Словно раб, что приговорен по камешку разобрать пирамиду Хеопса, я сводил воедино полученные данные, выстраивал графики платежей, переписывал контракты, приводя их в соответствие с законом, а потом добивался от сторон, чтобы они все подписали. В иные моменты мне казалось, что этот труд не будет завершен никогда и отныне мой мир — это дешевая косметика, пояса для похудания, какие-то шампуни "Леди Секси" тревожно-розового цвета, темные очки, дачная мебель и американские сигареты, созданные в неведомом краю неведомыми руками.

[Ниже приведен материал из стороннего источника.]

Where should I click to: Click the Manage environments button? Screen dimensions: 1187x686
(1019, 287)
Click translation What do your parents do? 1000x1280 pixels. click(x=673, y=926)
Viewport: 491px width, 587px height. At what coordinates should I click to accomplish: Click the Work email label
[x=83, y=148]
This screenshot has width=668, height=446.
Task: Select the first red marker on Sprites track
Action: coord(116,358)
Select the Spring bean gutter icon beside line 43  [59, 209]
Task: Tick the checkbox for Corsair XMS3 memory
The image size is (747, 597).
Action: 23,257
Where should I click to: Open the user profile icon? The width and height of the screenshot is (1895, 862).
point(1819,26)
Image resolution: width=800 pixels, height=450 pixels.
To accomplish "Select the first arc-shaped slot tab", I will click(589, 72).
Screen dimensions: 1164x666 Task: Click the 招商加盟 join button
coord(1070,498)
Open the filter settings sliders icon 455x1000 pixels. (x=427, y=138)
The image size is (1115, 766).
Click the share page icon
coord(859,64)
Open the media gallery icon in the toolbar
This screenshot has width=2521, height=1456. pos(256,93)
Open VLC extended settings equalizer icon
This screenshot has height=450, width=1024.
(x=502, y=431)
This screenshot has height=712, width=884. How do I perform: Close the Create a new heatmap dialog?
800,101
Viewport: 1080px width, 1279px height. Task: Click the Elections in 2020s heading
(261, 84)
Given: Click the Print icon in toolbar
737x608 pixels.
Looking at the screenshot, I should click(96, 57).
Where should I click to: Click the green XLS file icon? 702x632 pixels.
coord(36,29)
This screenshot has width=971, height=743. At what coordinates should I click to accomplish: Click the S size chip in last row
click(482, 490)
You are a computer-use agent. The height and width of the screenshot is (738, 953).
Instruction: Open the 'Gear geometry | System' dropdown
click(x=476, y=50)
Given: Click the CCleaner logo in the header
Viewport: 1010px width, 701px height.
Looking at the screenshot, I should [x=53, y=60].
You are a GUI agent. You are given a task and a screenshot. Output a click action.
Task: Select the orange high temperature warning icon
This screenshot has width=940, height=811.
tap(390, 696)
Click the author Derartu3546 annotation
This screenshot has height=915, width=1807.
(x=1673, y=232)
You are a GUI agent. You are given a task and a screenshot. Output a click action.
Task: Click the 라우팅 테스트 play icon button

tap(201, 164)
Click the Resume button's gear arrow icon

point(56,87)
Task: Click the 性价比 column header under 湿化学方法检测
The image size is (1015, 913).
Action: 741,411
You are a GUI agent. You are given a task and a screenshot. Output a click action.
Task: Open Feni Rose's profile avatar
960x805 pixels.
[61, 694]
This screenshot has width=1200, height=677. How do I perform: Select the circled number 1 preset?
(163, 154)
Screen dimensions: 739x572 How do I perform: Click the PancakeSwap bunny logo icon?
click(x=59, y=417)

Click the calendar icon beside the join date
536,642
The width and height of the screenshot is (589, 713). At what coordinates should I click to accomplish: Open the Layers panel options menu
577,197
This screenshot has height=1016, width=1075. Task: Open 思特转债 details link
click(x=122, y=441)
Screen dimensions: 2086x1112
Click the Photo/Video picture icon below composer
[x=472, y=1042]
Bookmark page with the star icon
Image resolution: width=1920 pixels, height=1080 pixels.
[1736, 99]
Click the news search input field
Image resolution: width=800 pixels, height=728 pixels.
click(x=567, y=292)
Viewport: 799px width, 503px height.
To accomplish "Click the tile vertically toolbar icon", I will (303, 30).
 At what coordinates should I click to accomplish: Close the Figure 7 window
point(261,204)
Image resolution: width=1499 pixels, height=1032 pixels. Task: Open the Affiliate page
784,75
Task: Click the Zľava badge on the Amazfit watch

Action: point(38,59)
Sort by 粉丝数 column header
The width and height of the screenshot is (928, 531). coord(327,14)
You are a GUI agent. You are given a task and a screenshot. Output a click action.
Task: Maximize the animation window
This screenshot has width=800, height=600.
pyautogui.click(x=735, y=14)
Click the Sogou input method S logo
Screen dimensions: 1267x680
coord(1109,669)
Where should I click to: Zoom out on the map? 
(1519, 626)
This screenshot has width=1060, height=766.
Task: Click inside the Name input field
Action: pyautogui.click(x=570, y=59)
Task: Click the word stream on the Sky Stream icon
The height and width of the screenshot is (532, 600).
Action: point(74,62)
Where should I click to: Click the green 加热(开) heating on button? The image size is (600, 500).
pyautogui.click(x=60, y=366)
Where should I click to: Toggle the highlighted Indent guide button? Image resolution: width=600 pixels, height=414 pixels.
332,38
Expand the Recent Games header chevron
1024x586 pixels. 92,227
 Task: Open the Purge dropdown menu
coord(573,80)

К тому времени я уже съехал от своих родителей. (Наша кирпичная и сама похожая на серый кирпич хрущевка располагается в трех десятках километров от Москвы в поселке Электрогорске. За ее углом — городская детская поликлиника № 3, где в регистратуре работает моя мама и вечерами рассказывает, какие в коллективе интриги, интриги, интриги.) Мне удалось снять однокомнатную квартиру в старой панельной коробке, оттуда маршрутка всего лишь за четверть часа добиралась до места моей работы. Приходившие ко мне друзья объясняли, что по меркам российского жилья дом неплох и жить там вполне можно. И, да, я там жил почти целый год! Дом был даже не населен, а пронизан, насыщен тараканами. Мусоропровод по самое горло бывал забит отбросами. Они интенсивно тлели, во всем доме ощутимо повышалась температура, и, открывая дверь в подъезд, я окунался в забродивший, влажный воздух. Процесс усиливался зимой, когда начинали работать тяжелые горячие батареи. По вечерам, сидя на кухне, я воображал, что, как в фильмах ужасов, стены сейчас треснут и сквозь провалы ко мне потянутся щупальца…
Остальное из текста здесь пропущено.